_What to work on_:
Beginning at the line that contains "2026】 (19, 187)", write out each remaining line of the entries below exactly as it stands.

○ ○ ○ ○ ○ ○ ○

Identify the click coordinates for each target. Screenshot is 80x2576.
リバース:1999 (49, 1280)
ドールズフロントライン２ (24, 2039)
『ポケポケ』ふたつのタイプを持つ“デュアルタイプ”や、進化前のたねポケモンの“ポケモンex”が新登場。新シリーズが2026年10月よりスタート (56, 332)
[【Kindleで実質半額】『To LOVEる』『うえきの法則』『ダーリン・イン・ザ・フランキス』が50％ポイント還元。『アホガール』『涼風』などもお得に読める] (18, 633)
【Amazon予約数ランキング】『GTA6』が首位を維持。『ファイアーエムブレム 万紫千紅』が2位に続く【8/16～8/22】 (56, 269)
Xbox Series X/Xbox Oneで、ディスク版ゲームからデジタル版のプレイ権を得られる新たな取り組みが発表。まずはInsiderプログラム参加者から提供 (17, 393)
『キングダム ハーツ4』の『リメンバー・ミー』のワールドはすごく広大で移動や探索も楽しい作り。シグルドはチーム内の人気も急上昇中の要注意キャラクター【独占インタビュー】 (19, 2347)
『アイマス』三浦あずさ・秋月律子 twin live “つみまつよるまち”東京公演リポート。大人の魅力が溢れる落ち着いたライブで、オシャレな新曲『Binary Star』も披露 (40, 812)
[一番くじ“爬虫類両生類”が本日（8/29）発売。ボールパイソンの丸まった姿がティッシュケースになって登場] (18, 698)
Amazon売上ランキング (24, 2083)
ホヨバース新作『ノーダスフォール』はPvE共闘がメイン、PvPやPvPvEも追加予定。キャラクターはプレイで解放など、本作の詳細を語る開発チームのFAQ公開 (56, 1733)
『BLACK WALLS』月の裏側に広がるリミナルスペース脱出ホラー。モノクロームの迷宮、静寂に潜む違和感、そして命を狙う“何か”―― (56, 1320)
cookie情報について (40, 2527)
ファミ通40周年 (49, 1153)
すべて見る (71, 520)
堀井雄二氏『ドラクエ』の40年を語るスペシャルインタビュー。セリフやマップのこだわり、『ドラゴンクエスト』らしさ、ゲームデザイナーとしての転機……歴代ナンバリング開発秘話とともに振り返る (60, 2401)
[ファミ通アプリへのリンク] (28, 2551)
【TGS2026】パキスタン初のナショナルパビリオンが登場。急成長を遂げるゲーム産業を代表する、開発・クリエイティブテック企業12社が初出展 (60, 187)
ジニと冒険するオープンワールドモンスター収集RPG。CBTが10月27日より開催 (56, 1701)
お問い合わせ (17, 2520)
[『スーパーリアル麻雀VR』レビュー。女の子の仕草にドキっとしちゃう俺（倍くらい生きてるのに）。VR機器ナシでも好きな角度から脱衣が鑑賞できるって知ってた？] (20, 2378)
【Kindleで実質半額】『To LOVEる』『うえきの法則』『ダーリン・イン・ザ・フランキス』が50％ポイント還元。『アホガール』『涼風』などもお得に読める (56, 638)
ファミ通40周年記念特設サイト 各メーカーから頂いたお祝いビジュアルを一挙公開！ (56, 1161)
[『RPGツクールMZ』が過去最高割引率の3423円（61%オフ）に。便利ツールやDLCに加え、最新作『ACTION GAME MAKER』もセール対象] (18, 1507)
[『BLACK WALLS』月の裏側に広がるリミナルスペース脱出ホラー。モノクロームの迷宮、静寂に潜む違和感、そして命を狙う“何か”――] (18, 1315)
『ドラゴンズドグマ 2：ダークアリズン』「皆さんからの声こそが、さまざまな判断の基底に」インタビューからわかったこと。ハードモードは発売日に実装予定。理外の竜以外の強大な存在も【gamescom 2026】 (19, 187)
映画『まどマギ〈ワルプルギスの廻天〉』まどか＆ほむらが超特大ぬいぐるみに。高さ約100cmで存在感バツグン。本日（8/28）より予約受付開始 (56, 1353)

○ ○ ○ ○ ○ ○ ○

_Response for this exercise_:
『ドラゴンズドグマ 2：ダークアリズン』「皆さんからの声こそが、さまざまな判断の基底に」インタビューからわかったこと。ハードモードは発売日に実装予定。理外の竜以外の強大な存在も【gamescom 2026】 (19, 187)
映画『まどマギ〈ワルプルギスの廻天〉』まどか＆ほむらが超特大ぬいぐるみに。高さ約100cmで存在感バツグン。本日（8/28）より予約受付開始 (56, 1353)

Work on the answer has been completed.